> _Aufgaben_
A: Nenne alle Benutzernamen, die in der Diskussion zum Angelunfall auf der Schlei über einem Beitrag stehen.
B: Nimm bitte die Diskussion zum Angelunfall auf der Schlei wieder auf und führe sie dort weiter, wo sie endet.

# Angler auf der Schlei verunglückt tödlich



## Casso (18. März 2021)

Tragisch zu lesen. Mein Beileid den Angehörigen.


----------



## Jason (18. März 2021)

Warum ist er alleine rausgefahren?  Leichtsinnigkeit was er leider mit dem Leben bezahlen musste.

Gruß Jason


----------



## Hering 58 (18. März 2021)

Mein Beileid den Angehörigen.


----------



## BerndH (18. März 2021)

Mein Beileid gilt auch den Seenotrettern.
Nicht schön so etwas. Kenne einen Teil der Jungs aus Maasholm persönlich. 
Hoffe sie brauchen so etwas nicht so schnell wieder erleben. 

Gruß Bernd


----------



## Seele (18. März 2021)

Scheiße, Beileid an die Hinterbliebenen. Egal wie fahrlässig, so muss das nicht enden.


----------



## Vanner (18. März 2021)

Mein Beileid an die Hinterbliebenen.


----------



## Wuemmehunter (20. März 2021)

> _Erfasste Daten_
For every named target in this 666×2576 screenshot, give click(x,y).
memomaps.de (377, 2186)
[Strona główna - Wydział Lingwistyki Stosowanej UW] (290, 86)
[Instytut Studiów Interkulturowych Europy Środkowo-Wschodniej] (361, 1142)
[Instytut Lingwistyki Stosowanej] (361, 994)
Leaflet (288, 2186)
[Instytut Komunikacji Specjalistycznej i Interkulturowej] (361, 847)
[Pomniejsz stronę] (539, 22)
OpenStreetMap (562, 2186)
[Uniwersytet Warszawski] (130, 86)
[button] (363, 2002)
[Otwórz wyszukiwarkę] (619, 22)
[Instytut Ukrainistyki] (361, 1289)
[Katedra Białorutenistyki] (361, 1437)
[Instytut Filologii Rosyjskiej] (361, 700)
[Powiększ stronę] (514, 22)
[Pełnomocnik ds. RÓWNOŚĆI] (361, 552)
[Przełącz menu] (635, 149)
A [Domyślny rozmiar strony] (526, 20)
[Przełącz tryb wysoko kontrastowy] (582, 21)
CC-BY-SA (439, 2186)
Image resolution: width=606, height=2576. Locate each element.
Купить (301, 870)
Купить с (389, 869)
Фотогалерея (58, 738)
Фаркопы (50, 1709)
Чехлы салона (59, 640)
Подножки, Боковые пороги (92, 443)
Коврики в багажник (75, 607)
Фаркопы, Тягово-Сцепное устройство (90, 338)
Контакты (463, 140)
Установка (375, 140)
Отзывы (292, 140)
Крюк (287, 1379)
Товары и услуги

> _Antworten je Aufgabe_
A: Casso, Jason, Hering 58, BerndH, Seele, Vanner, Wuemmehunter

B:
Auch mein Beileid gilt den Angehörigen. Der Fall bietet dennoch Anlass, den immer wieder zu beobachtenden Leichtsinn anzusprechen. Wer den Threat Heringsangeln in Kappeln verfolgt, wird gelesen haben, dass einige Sportsfreunde, meine Wenigkeit eingeschlossen, ein für die letzte Woche geplantes Angeln wegen des Sturmes verschoben haben. Wieso wagt sich jemand trotz des Sturmes mit einem kleinen Schlauchboot bei Sturm auf den Rabelsund? Die Schlei ist in dem Bereich ein sehr stark strömendes Gewässer wo sich bei Wind schnell eine respektable Welle aufbaut, der ein kleines Schlauchboot nicht gewachsen ist. Trotzdem rauszufahren, ist für mich unverständlich. Ich hoffe dieser tragische Fall regt auch die Angler zum nachdenken an, die sich gerade in diesem Abschnitt immer wieder mit kleinen Schlauchbooten, die eigentlich Badeboote sind, aufs Wasser begeben. Leute, Euer Leben ist unendlich viel mehr Wert, als eine Handvoll Heringe!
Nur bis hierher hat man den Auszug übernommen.